하위 문제 풀이는 개인적 의견일 수 있습니다. AWS 공식 문서를 참조하는 것을 추천 드립니다.
[영문]
A company has a web application that allows users to upload short videos. The videos are stored on Amazon EBS volumes and analyzed by custom recognition software for categorization.
The website contains static content that has variable traffic with peaks in certain months. The architecture consists of Amazon EC2 instances running in an Auto Scaling group for the web application and EC2 instances running in an Auto Scaling group to process an Amazon SQS queue. The company wants to re-architect the application to reduce operational overhead using AWS managed services where possible and remove dependencies on third-party software.
Which solution meets these requirements?
- A. Use Amazon ECS containers for the web application and Spot instances for the Auto Scaling group that processes the SQS queue. Replace the custom software with Amazon Rekognition to categorize the videos.
- B. Store the uploaded videos in Amazon EFS and mount the file system to the EC2 instances for the web application.
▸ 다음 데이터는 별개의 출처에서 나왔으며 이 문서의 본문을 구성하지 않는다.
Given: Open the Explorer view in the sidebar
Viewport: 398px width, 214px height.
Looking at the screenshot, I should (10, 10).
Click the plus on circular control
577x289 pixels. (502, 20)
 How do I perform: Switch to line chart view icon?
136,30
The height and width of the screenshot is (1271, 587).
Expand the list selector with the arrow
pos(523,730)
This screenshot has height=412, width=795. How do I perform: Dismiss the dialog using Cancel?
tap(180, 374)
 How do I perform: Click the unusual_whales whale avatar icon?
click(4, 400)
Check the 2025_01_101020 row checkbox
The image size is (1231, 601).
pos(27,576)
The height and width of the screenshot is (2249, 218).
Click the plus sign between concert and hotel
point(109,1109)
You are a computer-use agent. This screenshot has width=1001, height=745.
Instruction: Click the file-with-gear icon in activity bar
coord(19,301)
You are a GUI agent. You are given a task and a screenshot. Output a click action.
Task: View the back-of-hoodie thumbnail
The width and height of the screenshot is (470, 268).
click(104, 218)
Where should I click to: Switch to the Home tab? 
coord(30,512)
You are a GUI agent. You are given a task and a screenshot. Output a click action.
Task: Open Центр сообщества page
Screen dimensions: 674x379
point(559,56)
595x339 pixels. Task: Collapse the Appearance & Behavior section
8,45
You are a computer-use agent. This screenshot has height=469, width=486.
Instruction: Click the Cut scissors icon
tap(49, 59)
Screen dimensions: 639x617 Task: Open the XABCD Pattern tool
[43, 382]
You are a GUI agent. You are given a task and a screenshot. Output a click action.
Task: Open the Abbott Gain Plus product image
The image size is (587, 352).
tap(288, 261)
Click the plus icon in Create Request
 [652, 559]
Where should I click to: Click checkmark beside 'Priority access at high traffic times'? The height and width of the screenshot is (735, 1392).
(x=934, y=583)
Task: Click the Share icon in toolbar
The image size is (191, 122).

Process the SQS queue with an AWS Lambda function that calls the Amazon Rekognition API to categorize the videos.
- C. Host the web application in Amazon S3. Store the uploaded videos in Amazon S3. Use S3 event notification to publish events to the SQS queue. Process the SQS queue with an AWS Lambda function that calls the Amazon Rekognition API to categorize the videos.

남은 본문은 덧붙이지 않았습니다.